Дует прохладный ветер – зима не за горами, в конце концов – и ей становится как-то неуютно в тапочках на босу ногу и легком домашнем костюме. Она снова смотрит вниз, пока в трубке идут гудки. Он по-прежнему там. Вдруг он открывает глаза и смотрит прямо на неё. Улыбается и машет рукой.
Она отключает телефон и идет в квартиру, плотно прикрыв за собой балконную дверь. В голове стучится мысль, что дома у него, скорее всего, нет. Хотя ей его и не жаль. Но на душе почему-то тоскливо.
– Доброе утро, – приветствует он, когда они с Генри идут к машине.
Эмма привычно игнорирует его, доставая ключи.
– Привет! – машет Генри и ей хочется одернуть сына, но она этого не делает почему-то.
Просто молча садится машину. Выруливая со стоянки, она не смотрит в зеркало заднего вида. Она и так знает, чей взгляд там увидит.
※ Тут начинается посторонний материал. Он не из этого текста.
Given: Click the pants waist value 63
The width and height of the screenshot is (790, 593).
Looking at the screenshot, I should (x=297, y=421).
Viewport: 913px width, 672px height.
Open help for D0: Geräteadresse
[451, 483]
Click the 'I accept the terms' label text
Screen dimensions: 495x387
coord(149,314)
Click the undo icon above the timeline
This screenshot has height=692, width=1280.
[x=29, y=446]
Это её бесит. С каждым днем всё сильнее.
Ночью в супермаркете почти никого нет: охранник, зевающая кассирша, да единственный посетитель – Эмма. Она методично нагружает тележку продуктами из списка, заворачивает в отдел сладкого и останавливается.
Не единственный.
Она поджимает губы и подчеркнуто игнорирует его. Он смотрит на неё пару мгновений, потом – на выставленный товар. Берет один батончик, рассматривает его, хмурится.
– С орехами? – тянет задумчиво. – Он же такой тонкий, как они там поместились?
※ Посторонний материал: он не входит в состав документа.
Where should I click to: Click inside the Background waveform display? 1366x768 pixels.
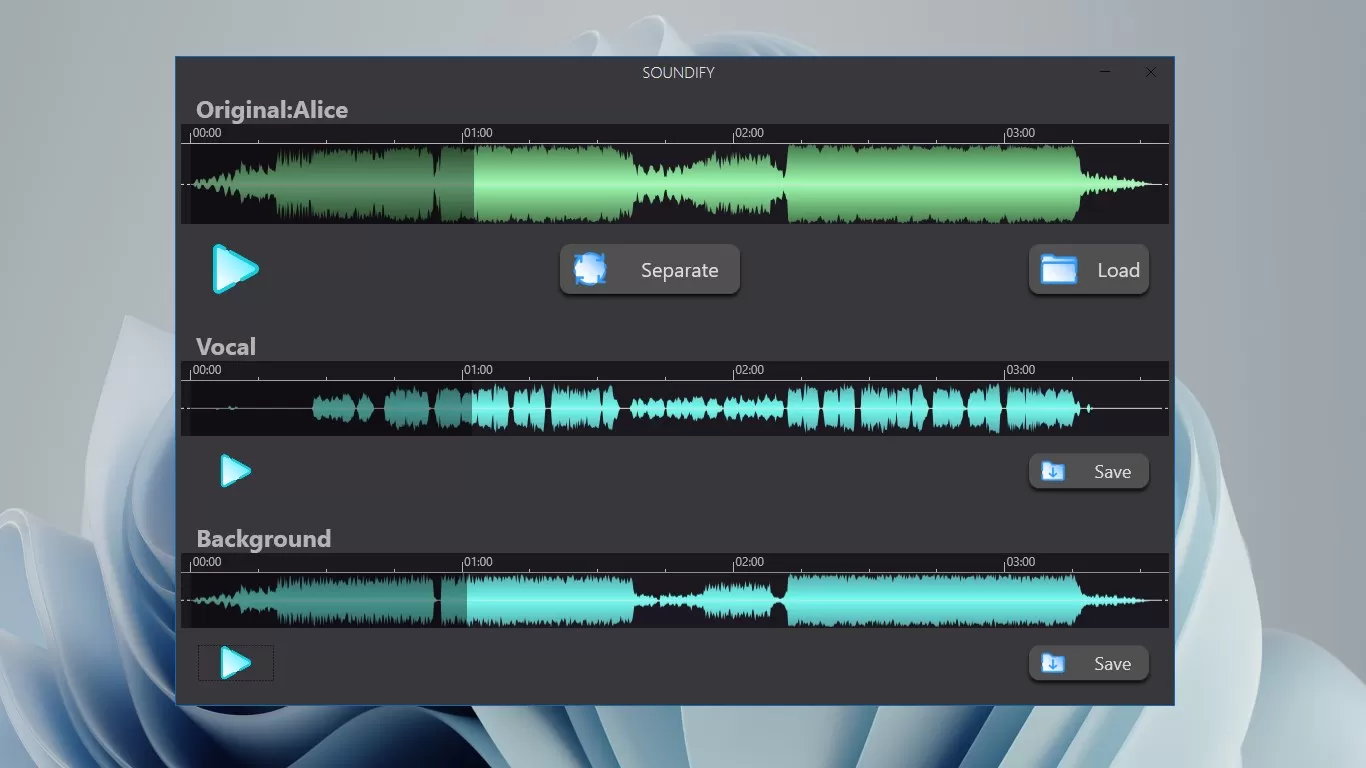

Эмма не отвечает, толкая тележку к кассе. Уже расплачиваясь, краем глаза замечает, как он минует раздвижные двери, провожаемый недоуменным и подозрительным взглядом охранника. Она делает резкий вздох и мысленно матерится.
– На, – уже на улице она кидает ему тот самый батончик.
Он ловит его одной рукой – быстро, едва уловимо, эффектно – на миг поднимает брови, потом кратко улыбается:
– Спасибо.
Она в который раз не отвечает, шагая к дому. Он идет за ней, на расстоянии в несколько шагов. Шуршит обертка, потом хрустит батончик. Дальше Эмма не слышит, заходя в высотку.
На следующее утро она опять выставляет его вон. Он уже даже ничего не говорит, просто звонит в звонок в одно и то же время. Она, помимо воли, удивляется этой точности, ведь ясно же, что часов у него нет. Он вообще как будто и впрямь из другого мира: не такой, как все, словно и впрямь вырванный из какой-то средневековой книжки.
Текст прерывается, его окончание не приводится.